O difícil é pensar que a medicina é
enganada pela indústria farmacêutica, que somos influenciados só por
um vendedor ou um congresso. A
sociedade procura ajuda; isso sempre existiu, buscou-se a cura nas religiões, em outros procedimentos.
Mas quantas pessoas estão sendo
medicadas indevidamente por causa da propaganda, quanta psicoterapia é prescrita indevidamente... Isso
é muito difícil de saber.
FOLHA - Que exageros já encontrou?
GENTIL FILHO - Lembro do caso do
transtorno de pânico. Alguns diziam que estávamos simplesmente
rediagnosticando uma coisa já descrita em 1895 por Freud, sempre
abordada como um problema comum de ansiedade e angústia, que a
abordagem deveria ser mais relativa
à filosofia ou à psicoterapia.
Hoje o transtorno de pânico tem
um diagnóstico robusto, uma base
bem demonstrada.
FOLHA - E quanto à timidez?
GENTIL FILHO - Há traços de personalidade que existem há séculos e podem ser influenciáveis por medicação. Se não fosse assim, as pessoas
tímidas não beberiam antes de entrar em cena em festivais de MPB,
por exemplo.
É possível usar medicamentos para interferir na resposta temperamental. O temperamento depende
de regulagem biológica, também. O
caráter é muito influenciado pela
cultura, mas o temperamento é biologicamente modelado. O fato de
haver medicamentos capazes de diminuir a reação não quer dizer que
todos devam ser medicados.
Mas, se uma pessoa tem uma timidez patológica, que método deve
ser usado? Ou as pessoas devem se
autoflagelar antes da ajuda médica?
Se uma pessoa tem timidez patológica, será que deixar de atender a
demanda não é omissão de socorro?
FOLHA - Há estatísticas para classificar a
timidez?
GENTIL FILHO - Timidez não é diagnóstico psiquiátrico. O fato de haver
um medicamento ou método psicoterápico que ajuda a resolver a timidez não a transforma em síndrome.

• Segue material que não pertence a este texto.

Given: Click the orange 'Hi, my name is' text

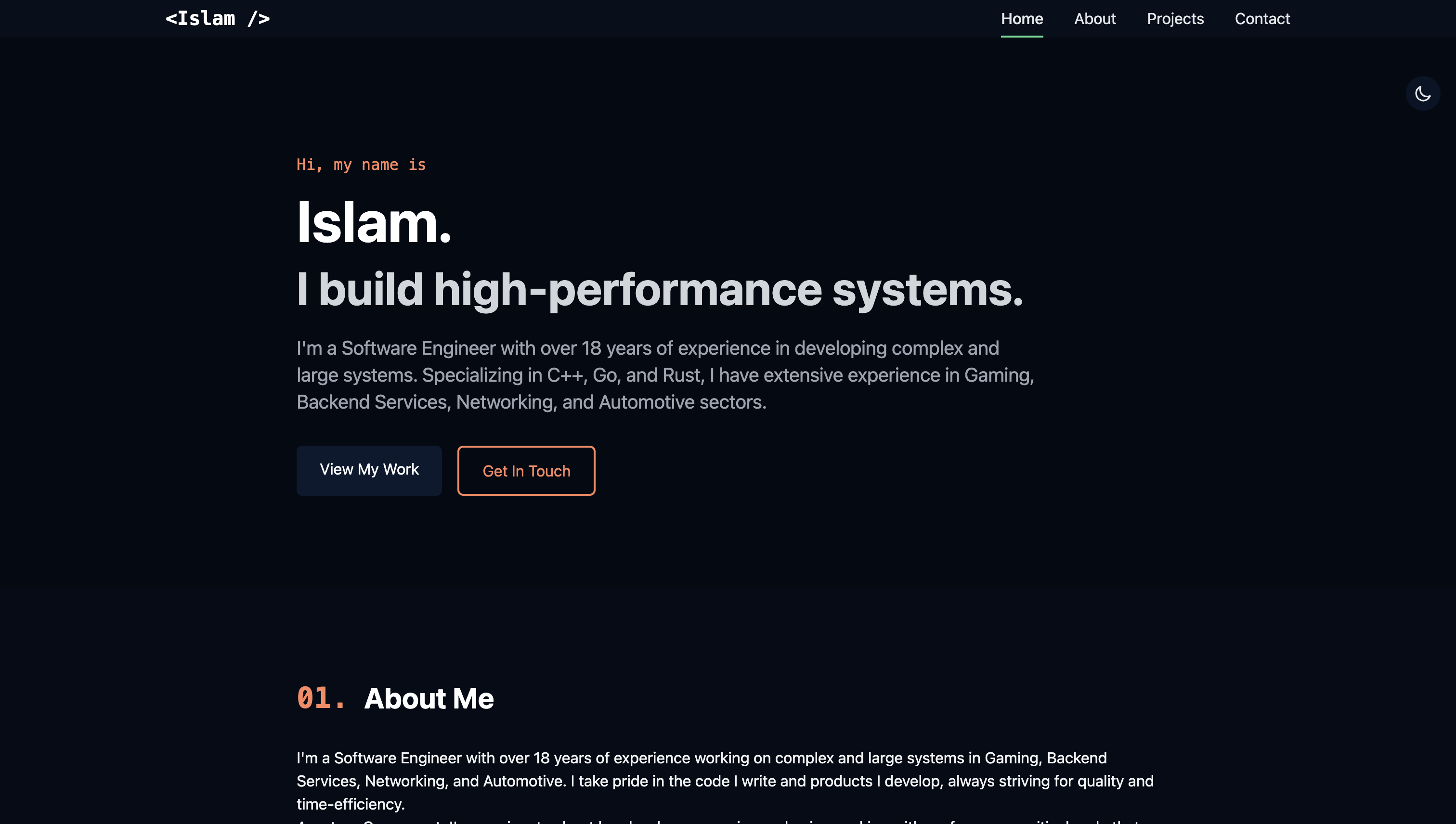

Se ela o será um dia, isso dependerá de convenções. Há uma cultura
numa das ilhas do Pacífico em que
as pessoas não tratam uma certa
doença de pele, porque acham que
fica bonito.
FOLHA - Então, para o sr., a pessoa pode
usar drogas para ter uma qualidade de vida melhor...
GENTIL FILHO - O que me incomoda é
dizerem que a indústria farmacêutica é uma "indústria do mal". Existem recursos para lidar com problemas -álcool, tabaco, chocolate etc.
Como médico, é preciso ter alguma base científica. Os médicos tendem a ser éticos e dizer: "Vale a pena
fazer tal mudança de vida" ou "vale a
pena tomar medicamento". Esses
autores que lutam contra o demônio da indústria farmacêutica não
são donos da verdade.
FOLHA - O sr. falou em evitar o "autoflagelo". Adam Phillips trata como erro a
idéia de que é possível ser feliz o tempo
todo. O sr. concorda?
GENTIL FILHO - Está errada a colocação. Medicamento não faz ninguém
feliz. Diminuir o sofrimento não é
trazer felicidade. A felicidade aparece e desaparece de acordo com circunstâncias, é medida em momentos; há felicidade em meio à dor.